A good characterization of what web.alive does differently is to allow end users of any type to participate in the audience and also selectively “collaborate” with other individuals in an online conference without necessarily having a relationship beforehand. That is what attracts people to attend trade shows where individual attendees can find new people to talk to and exchange information without scheduling a meeting first. All they have to do is be available and communication accessible at the same time, which means that contacts can also be made with “experts,” who are not necessarily attending audience members.

From a UC perspective, the ability to exploit email, IM, SMS, etc. for such new ad hoc contacts is a big plus, because two-way, real-time voice conversations are more difficult to do instantly all the time and appropriate for simple information exchange and collaborative work. Talking may also be inappropriate while listening to a group presentation or discussion.
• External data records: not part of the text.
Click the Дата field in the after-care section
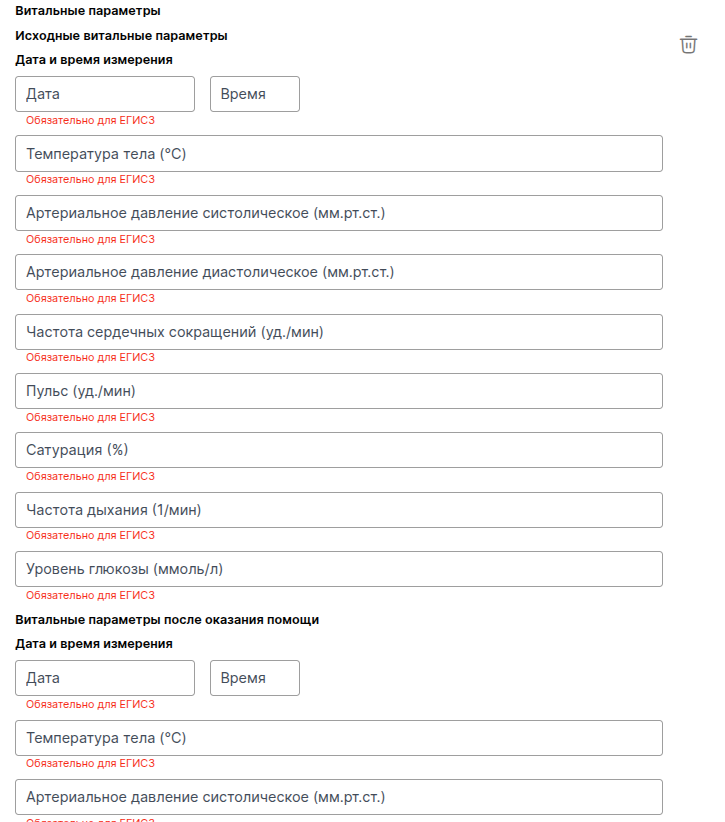This screenshot has width=725, height=822. coord(105,678)
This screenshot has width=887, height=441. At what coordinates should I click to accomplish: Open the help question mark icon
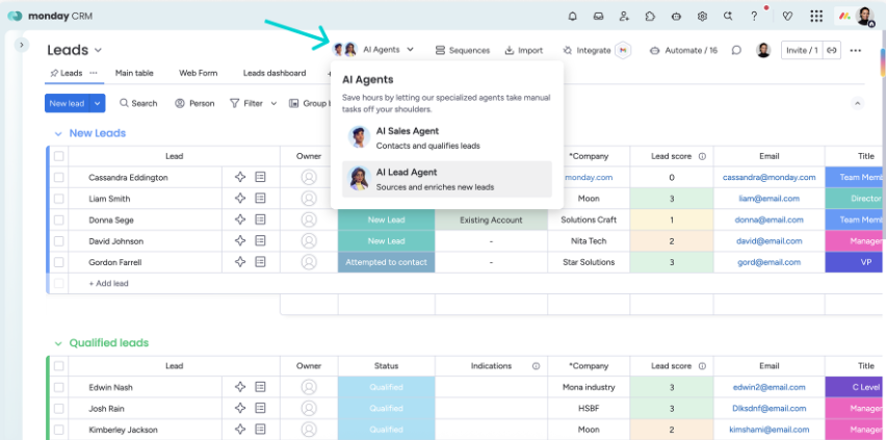click(754, 16)
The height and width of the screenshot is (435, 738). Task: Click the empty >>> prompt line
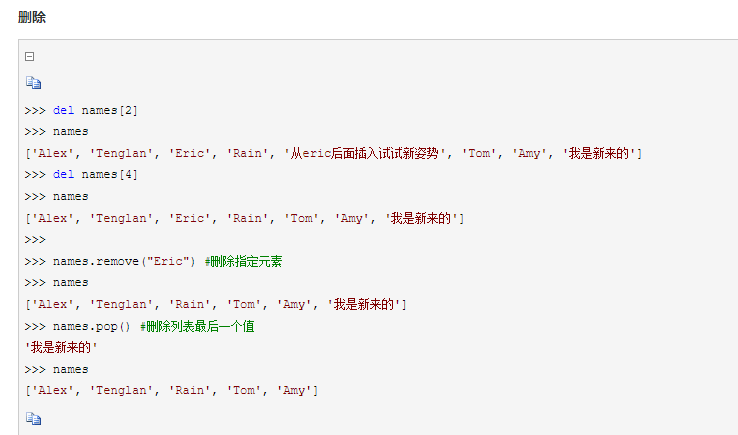[36, 240]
Such different contacts can be initiated separately and concurrently by the audience individuals involved, not just by the speakers or presenters.

The “immersive” use of 3D spatial audio and video avatars is an attempt at recreating the face-to-face conference environment, but the use of face-to-face avatars doesn’t do much for me. I would be satisfied with a real-time voice conversation and the display of information related to the subject at hand, rather than watching an avatar. (Although if you wanted to watch the reaction of a group of people in the audience who are not talking, the avatar approach might be one way to try to do that using some form of automated “group assessment” of facial reactions.)

What is most important from an implementation perspective is that Avaya is moving its real-time telephony technology to a supplementary, UC-based, flexible conferencing service offering that includes users from anywhere, including enterprise customers, with lower pricing and ease of integration with legacy phone systems. So take a look at it from the perspective of a step forward with UC in a group conferencing environment.

For detailed reports on Avaya’s web.alive demo, go to:

http://www.nojitter.com/feature/229218514?pgno=2

http://www.nojitter.com/blog/229215659


What Do You Think?

You can contact me at: artr@ix.netcom.com or (310) 395-2360.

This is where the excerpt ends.